Più complessa è la questione delle separazioni e dei divorzi giudiziali, ove – rispetto ad un tempo – l’abbandono del tetto coniugale non costituisce più un fatto di reato, anche se il giudice ne tiene comunque conto ai fini delle decisioni economiche in capo a ciascun coniuge e in special modo se si è in presenza di figli minori; rispetto ad un tempo, ove i figli venivano sistematicamente affidati in via esclusiva alla madre, grazie a una legge del 2006, i bambini vengono comunque affidati per legge ad entrambi i genitori, i quali debbono paritariamente collaborare per il loro benessere e garantire loro sia la presenza fisica costante che il supporto psicologico-educativo in via continuativa.
Dunque, se è pur vero che mezzo secolo costituisce un periodo decisamente lungo per l’adattamento sociale ad una legge, è altrettanto vero che le dinamiche interconnesse tra affetti ed affari rappresenteranno sempre un mistero per la coppia che evolve nel tempo: i numerosi ritocchi che le legge sul divorzio ha ricevuto nel corso degli anni hanno contribuito all’accettazione sociale della crisi coniugale irreversibile in un paese come l’Italia, ove l’istituzione matrimoniale riveste ancora un’importanza straordinaria in ragione della sacralità, anche civile, della famiglia intesa sia in senso stretto come nucleo familiare, che in senso lato e cioè come legame parentale in senso istituzionale.
Per effetto delle interpretazioni giudiziarie sui singoli casi, i Tribunali hanno potuto identificare nel tempo i punti nevralgici più delicati, specialmente quelli identificativi dei mutamenti sociali, così contribuendo ad individuare i punti salienti idonei a definire i corretti standards applicativi della stessa legge.
Il positivo aumento dell’occupazione femminile ha reso possibile la diminuzione del contenzioso coniugale grazie alla progressiva indipendenza economica delle mogli ed anche le persone gay possono divorziare con gli stessi criteri in caso di scioglimento dell’unione civile istituita con una legge del 2016.

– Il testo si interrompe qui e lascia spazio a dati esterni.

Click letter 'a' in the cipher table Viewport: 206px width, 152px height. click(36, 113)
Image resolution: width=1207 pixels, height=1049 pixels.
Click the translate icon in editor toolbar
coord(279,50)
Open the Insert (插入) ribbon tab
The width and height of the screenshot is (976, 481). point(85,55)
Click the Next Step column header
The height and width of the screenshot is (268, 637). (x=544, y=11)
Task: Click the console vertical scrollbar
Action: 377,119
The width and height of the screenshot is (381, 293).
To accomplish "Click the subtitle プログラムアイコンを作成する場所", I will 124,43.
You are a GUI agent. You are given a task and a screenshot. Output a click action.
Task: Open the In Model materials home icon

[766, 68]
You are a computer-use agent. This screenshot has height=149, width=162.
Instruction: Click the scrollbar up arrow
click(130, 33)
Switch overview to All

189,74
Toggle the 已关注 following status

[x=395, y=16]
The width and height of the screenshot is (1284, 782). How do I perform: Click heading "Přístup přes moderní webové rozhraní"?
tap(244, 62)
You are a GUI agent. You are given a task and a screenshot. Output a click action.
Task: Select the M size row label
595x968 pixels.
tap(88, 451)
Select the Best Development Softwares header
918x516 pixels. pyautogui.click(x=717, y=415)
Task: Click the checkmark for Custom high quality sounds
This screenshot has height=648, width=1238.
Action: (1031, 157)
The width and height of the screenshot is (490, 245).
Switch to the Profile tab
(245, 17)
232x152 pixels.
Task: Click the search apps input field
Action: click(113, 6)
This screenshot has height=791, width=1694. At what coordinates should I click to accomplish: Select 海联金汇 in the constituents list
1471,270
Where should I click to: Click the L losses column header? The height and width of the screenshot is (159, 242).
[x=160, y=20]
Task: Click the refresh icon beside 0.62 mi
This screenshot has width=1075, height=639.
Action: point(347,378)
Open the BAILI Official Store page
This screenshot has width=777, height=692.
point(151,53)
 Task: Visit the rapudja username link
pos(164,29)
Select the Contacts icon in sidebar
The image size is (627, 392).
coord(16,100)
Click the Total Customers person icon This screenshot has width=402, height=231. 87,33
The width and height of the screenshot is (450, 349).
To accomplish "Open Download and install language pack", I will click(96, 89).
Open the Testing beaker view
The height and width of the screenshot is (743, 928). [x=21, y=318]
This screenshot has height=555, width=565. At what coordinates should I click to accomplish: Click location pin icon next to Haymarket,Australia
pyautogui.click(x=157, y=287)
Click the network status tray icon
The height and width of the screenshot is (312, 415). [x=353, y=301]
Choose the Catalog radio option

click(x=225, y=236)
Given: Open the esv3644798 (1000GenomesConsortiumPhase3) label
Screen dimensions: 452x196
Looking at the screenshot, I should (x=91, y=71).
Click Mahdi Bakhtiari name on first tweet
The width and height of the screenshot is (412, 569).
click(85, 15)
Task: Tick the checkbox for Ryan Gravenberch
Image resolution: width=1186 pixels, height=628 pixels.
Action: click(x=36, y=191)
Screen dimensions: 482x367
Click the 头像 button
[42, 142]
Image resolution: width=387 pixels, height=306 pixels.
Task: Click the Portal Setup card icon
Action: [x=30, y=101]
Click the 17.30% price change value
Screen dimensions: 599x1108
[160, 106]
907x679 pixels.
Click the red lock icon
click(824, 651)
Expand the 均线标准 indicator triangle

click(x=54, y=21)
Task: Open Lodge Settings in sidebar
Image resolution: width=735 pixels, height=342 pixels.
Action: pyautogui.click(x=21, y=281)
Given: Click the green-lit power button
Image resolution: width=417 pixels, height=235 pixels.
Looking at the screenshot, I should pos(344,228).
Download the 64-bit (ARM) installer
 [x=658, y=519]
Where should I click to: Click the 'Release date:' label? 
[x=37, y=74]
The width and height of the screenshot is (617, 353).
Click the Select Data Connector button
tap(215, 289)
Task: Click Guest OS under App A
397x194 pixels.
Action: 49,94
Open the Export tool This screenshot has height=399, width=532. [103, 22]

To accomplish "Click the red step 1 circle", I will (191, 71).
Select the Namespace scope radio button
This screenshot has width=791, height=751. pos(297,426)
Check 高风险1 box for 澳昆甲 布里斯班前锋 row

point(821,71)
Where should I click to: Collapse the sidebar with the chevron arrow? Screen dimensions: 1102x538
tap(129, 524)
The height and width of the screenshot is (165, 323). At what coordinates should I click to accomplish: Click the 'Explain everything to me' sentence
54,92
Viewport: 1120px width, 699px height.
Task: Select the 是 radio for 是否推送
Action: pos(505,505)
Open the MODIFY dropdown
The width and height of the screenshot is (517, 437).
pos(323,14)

Un aspetto sul quale invece l’Italia resiste è quello ostativo all’introduzione dei patti prematrimoniali; del resto, il matrimonio non è propriamente un contratto e peraltro già esistono nel sistema giuridico le modalità convenzionali idonee a programmare e regolamentare in via preventiva la vita patrimoniale della futura famiglia.
Non tutto si può infatti prevedere in termini economici al “momento del sì”, che rappresenta invece un atto di amore misto a fiducia incondizionati in ogni coppia che si rispetti; del resto, l’Italia è (e sempre resterà) un paese di stampo sentimentale, ove l’atavico desiderio di formare la famiglia tradizionale non lascia spazio alla razionalità per le valutazioni economiche, almeno fino a quando non cominceranno le prime contestazioni che – a dispetto di quanto non si creda – sono spesso risolvibili in maniera “indolore” e non contenziosa.
Così, per concludere, ricordando l’ironico paradosso di Groucho Marx secondo cui “Il matrimonio è la principale causa del divorzio”, si può serenamente affermare che nessuno potrà mai biasimare il primo per il solo fatto di temere il secondo, se non trova dentro di sé, almeno una volta nella vita, il coraggio di “provare per credere”.